5 Responses to “ACEP Endorses Latest Surviving Sepsis Campaign Recommendations”
March 31, 2017
John ReevesWell done review! Thank you so much – very helpful
April 2, 2017
Munish GoyalGreat work, Tiffany. This very nicely summarizes the different definitions, some of the confusion, and a logical path forward.
One thing caught my eye in table 1 — the established definition (CMS) of severe sepsis includes an elevated lactate (> 2.1 at my shop), not lactate > 4.
April 28, 2017
Dawn Antoline-WangThank you for pointing this out, Dr. Goyal. The table has been corrected.
March 18, 2018
Rushdi AlulHello Dr. Osborn,
I am an internist working in the Chicago area and I would like to commend you for writing such an excellent article. I am contacting you in regard to a comment in your article, specifically your recommendation to use the established definitions for sepsis used by CMS. My confusion is the following. I will see on a regular basis young adults, for example, a 21 year old male complaining of fever and sore throat and noted to have a heart rate >90 bpm. After examination if appropriate, I will perform a rapid strep test.

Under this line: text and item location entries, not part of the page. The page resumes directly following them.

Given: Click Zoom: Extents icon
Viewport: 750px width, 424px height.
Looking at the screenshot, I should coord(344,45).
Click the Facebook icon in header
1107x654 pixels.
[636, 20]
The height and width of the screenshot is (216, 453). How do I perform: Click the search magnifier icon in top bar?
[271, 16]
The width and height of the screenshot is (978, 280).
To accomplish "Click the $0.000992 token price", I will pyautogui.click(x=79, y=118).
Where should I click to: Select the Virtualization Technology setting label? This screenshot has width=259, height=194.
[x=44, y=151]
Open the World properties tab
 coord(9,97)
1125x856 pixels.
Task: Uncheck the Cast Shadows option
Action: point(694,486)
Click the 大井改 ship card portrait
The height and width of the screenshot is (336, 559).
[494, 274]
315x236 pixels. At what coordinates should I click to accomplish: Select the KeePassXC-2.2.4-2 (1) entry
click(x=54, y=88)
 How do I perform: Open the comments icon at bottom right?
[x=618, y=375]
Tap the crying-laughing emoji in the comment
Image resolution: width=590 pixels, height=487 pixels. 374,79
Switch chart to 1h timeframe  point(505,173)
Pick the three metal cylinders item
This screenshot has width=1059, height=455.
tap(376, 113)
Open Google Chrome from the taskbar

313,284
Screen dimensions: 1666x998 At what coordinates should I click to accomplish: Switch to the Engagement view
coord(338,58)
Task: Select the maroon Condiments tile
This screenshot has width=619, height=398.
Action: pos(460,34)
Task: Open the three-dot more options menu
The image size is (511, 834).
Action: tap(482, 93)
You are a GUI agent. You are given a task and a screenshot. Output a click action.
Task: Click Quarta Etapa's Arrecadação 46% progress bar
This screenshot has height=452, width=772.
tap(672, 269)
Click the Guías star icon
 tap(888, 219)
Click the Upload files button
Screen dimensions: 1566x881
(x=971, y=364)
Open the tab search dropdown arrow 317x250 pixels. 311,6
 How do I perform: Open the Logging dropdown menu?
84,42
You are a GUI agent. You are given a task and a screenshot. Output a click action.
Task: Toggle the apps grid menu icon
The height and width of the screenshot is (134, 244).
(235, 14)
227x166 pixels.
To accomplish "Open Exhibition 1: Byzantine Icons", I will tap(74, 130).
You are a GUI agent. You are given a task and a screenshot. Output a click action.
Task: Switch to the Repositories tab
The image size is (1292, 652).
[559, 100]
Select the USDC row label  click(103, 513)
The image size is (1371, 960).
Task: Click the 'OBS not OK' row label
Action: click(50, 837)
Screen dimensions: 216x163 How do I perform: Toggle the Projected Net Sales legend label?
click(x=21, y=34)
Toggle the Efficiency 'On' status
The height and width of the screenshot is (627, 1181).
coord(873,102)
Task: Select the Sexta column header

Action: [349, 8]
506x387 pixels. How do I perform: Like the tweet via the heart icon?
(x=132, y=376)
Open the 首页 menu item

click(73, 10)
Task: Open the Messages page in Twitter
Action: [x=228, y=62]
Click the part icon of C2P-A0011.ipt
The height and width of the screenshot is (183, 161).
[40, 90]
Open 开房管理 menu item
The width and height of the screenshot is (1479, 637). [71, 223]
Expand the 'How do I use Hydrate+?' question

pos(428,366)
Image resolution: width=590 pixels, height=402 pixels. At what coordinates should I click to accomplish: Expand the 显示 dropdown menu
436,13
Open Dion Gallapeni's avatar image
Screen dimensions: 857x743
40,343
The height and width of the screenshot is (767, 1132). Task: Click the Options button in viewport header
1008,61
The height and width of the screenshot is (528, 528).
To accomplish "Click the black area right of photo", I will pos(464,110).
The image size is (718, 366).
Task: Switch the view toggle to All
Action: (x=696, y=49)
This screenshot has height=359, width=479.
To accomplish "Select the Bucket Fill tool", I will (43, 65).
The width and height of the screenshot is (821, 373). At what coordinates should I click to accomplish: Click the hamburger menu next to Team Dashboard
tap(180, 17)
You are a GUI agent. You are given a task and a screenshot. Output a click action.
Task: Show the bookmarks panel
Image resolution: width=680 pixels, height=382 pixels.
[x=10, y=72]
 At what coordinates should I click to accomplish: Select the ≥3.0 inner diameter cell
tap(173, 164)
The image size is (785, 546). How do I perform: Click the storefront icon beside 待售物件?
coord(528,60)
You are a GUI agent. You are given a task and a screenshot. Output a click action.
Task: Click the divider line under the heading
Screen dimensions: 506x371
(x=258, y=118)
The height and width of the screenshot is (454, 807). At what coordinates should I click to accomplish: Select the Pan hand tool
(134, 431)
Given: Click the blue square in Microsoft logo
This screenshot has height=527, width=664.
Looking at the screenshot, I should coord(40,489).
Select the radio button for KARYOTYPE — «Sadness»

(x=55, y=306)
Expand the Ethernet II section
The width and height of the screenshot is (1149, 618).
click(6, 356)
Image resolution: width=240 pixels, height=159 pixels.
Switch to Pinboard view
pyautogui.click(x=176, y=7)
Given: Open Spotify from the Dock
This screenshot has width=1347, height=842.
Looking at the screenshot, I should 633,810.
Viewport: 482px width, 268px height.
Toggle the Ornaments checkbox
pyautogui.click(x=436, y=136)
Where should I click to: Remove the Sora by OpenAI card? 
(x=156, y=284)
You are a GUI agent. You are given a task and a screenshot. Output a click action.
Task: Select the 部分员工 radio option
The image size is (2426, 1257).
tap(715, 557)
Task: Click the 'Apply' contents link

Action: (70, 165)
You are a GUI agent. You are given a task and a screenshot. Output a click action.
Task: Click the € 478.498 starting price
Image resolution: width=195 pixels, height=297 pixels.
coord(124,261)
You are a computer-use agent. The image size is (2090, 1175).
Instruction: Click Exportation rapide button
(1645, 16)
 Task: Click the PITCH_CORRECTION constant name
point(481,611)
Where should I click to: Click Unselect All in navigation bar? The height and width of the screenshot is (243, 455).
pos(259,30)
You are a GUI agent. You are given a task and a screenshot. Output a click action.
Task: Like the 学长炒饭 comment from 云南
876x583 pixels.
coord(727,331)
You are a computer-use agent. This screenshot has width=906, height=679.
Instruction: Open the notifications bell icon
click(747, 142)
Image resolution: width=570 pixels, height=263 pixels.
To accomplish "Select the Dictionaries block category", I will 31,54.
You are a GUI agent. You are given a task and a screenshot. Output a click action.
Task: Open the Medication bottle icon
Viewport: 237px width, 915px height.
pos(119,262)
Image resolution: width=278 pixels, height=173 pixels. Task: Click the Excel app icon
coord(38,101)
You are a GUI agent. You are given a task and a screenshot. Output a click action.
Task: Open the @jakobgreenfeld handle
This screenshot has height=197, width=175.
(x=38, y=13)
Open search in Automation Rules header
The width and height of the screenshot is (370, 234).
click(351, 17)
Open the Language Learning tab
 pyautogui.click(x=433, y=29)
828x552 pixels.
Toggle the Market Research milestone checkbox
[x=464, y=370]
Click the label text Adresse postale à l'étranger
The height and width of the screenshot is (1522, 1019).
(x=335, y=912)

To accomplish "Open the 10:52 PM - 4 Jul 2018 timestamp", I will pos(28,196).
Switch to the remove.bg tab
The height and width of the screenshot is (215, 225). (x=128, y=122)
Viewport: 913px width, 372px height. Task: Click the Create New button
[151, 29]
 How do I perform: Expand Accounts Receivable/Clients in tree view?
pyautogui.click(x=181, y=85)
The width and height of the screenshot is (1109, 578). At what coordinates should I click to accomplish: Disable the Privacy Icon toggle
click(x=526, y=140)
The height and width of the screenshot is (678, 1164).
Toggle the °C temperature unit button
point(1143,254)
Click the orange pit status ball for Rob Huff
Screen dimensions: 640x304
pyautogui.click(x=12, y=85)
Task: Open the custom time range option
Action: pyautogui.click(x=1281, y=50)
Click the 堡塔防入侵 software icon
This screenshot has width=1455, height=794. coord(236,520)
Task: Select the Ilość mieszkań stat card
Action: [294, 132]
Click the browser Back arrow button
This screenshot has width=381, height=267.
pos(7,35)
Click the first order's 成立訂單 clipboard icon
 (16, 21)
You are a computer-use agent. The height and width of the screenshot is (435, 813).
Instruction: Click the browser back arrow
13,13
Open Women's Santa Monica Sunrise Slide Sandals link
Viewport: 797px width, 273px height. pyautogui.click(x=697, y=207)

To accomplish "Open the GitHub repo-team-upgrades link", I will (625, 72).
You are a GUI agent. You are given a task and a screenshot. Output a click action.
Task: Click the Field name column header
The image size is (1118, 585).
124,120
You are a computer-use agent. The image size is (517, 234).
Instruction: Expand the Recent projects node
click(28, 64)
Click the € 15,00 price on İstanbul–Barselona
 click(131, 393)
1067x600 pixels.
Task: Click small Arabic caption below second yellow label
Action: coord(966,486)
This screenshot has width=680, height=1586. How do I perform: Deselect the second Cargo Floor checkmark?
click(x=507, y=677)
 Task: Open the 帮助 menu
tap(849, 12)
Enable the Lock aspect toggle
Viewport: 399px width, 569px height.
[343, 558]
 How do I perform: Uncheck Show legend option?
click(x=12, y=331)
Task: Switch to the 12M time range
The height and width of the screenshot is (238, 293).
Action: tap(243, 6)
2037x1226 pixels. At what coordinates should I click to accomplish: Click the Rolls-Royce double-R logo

Assuming the strep test is positive I will tell him he has strep throat and treat him accordingly. However he meets the CMS guideline for sepsis, is his correct diagnosis strep throat with sepsis?? I am reluctant to use sepsis in this scenario since I am accustomed to associating sepsis with patients who display evidence of clinical or hemodynamic instability (requiring resuscitative intervention) which this young man does not have nor need. Any clarification or insight you can provide would be greatly appreciated!
March 20, 2018
Rushdi AlulDr. Osborn,
I would like to commend you for writing such an excellent article. I am contacting you in regard to a comment in your article, specifically your recommendation to use the established definitions for sepsis used by CMS. My confusion is the following. I will see on a regular basis young adults, for example, a 21 year old male complaining of fever and sore throat and noted to have a heart rate >90 bpm. After examination if appropriate, I will perform a rapid strep test. Assuming the strep test is positive I will tell him he has strep throat and treat him accordingly. However he meets the CMS guideline for sepsis, is his correct diagnosis strep throat with sepsis?? I am reluctant to use sepsis in this scenario since I am accustomed to associating sepsis with patients who display evidence of clinical or hemodynamic instability (requiring resuscitative intervention) which this young man does not have nor need. Any clarification or insight you can provide would be greatly appreciated!